Rwandans told 'never again'
Updated: 2014-04-09 11:20
United Nations Secretary General Ban Ki-moon attends a wreath-laying ceremony at the Kigali Genocide Memorial Centre during the commemoration of the 20th anniversary of the genocide, in the Rwandan capital Kigali April 7, 2014. [Photo/Agencies]
Rwanda has long complained that other nations stood idle when the massacres erupted in April 1994, mostly of people from the Tutsi minority but also moderates among the Hutu majority.
"Behind the words 'never again' there is a story whose truth must be told in full," the president told attendees, who watched performers dressed in grey symbolically re-enacting some of the horrors.

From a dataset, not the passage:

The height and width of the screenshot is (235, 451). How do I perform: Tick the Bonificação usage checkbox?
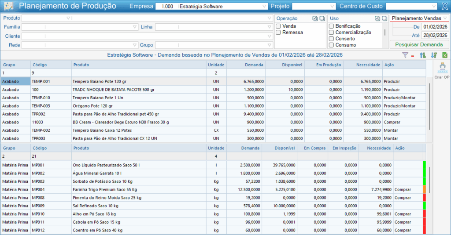click(x=331, y=26)
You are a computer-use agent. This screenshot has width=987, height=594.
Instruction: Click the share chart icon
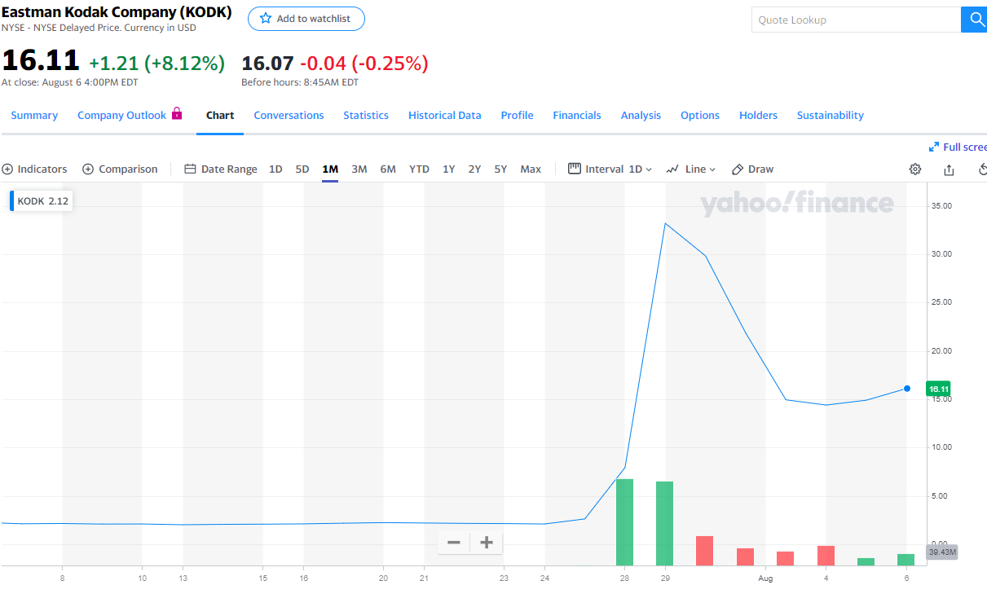(x=949, y=169)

Rwandans carried out the genocide, "but the history and root causes go beyond this beautiful country", he said.
"No country is powerful enough, even when they think they are, to change the facts," he said in an apparent swipe at France. In a speech in English and the Kinyarwanda language, he added in French: "Facts are stubborn," drawing applause.
Kagame, a Tutsi who led an army into Kigali in 1994 to halt the genocide, has in the past accused France of training and arming Hutu extremists. Recently he had seemed to have dropped the issue and ties had been slowly improving.

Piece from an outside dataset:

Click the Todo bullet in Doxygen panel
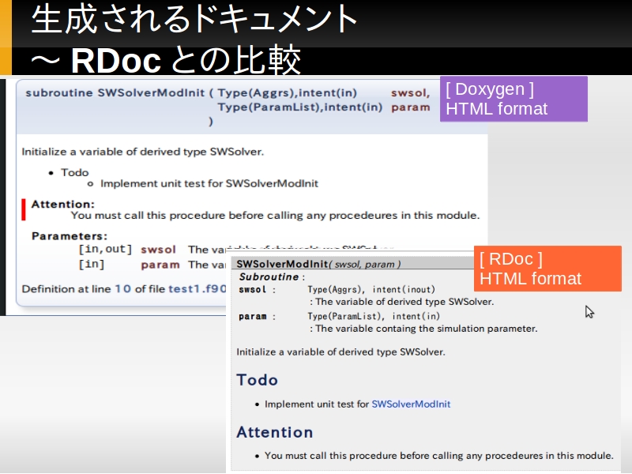The height and width of the screenshot is (474, 632). (x=75, y=172)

But in an interview in a weekly journal published this month he said France and former colonial power Belgium had a "direct role" in the genocide. In response, France said it would not send a ministerial delegation.
On Monday, France's foreign minister in 1994, Alain Juppe, demanded President Francois Hollande defend France's honour against the accusations. "Rwanda's regime has made a habit of repeatedly falsifying history," Juppe told reporters.
Hollande avoided reference to the row, saying in a statement: "On this day of commemoration, France stands by all Rwandans to honour the memory of all the victims of the genocide."